November 6, 2008 07:58 AM

I'm sorry...does anyone proof-read their pieces anymore? Anyone?

djandyw.com

November 7, 2008 05:29 AM

Nice news djandyw.com

Charbax

November 7, 2008 06:16 AM

The established Broadcasters desperately want to keep the 110 million households for themselves, and leave everything as it is.

They are afraid of an unlimited amount of Youtube channels and a new set-top-box provide unfiltered amount to all the video content ever made all over the world.

Fact is broadcasters will quickly loose of those 110 million households, cause people don't want to see broadcasters crappy programming filled with more advertising then content. People are sick and tired of commercial films, music and series.

The established ISPs and cell phone service providers want to keep the 110 million households for themselves as well. They know they may loose all of their current multi-trillion dollar monopolistic industry when wireless Internet is free for all through free white spaces roaming.

Fact is FCC is the ultimate authority on the matter, they are unanimous. Fact is Obama has it in his agenda to open up the spectrum and free it up to remove established media companies monopoly on resources and infrastructure.

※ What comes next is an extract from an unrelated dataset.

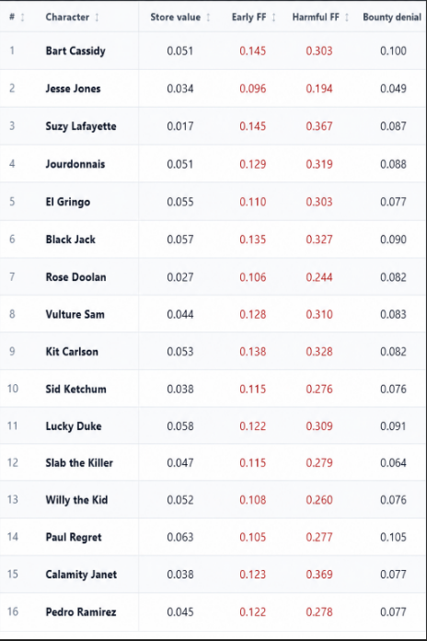Click the Store value header text
Image resolution: width=427 pixels, height=641 pixels.
pos(175,17)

Fact is by the next election, everyone will be streaming HD quality election coverage from HD Youtube with NO CNN, MSNBC, CBS, ABC, ATT, Comcast or other crap networks dominating the way people get their information.

wallart

November 7, 2008 11:11 AM

I think it would be nice to use this bandwidth for neighborhood networks. Neighbors could pool their internet access funds and maybe get much better service than they could otherwise justify.

Danny G Ferguson

November 7, 2008 12:33 PM

I cannot more thoroughly disagree with this article. It appears after reading some articles that Apple and Motorola and Google are chomping at the bit to get this out and i would hazzard a guess that Apple in true form as they do very often are already developing software and hardware to take advantage of this new spectrum. All that needs to be done is to change the blue tooth or wi-fi to this new format and wolla you have a device that can be used throughout your household and with other devices in your neighborhood. i've already seen this with wi-fi. Other peoples computers show up on my mac in the neighborhood.

DivineOracle

November 17, 2008 06:28 AM

http://www.marketwire.com/press-release/Voyant-International-Corporation-917727.html

These guys are already manufacturing commercial-grade white space radio device not just for broadband, but also innovative uses such as long-range radio control of devices and data transmissions.

Think smart traffic signals that's solar-powered with LED signal lights, with software-defined signal processing, video streaming of traffic conditions, image/on-ground traffic sensors, automated with central control and central data processing. ALL WIRELESS and GREEN!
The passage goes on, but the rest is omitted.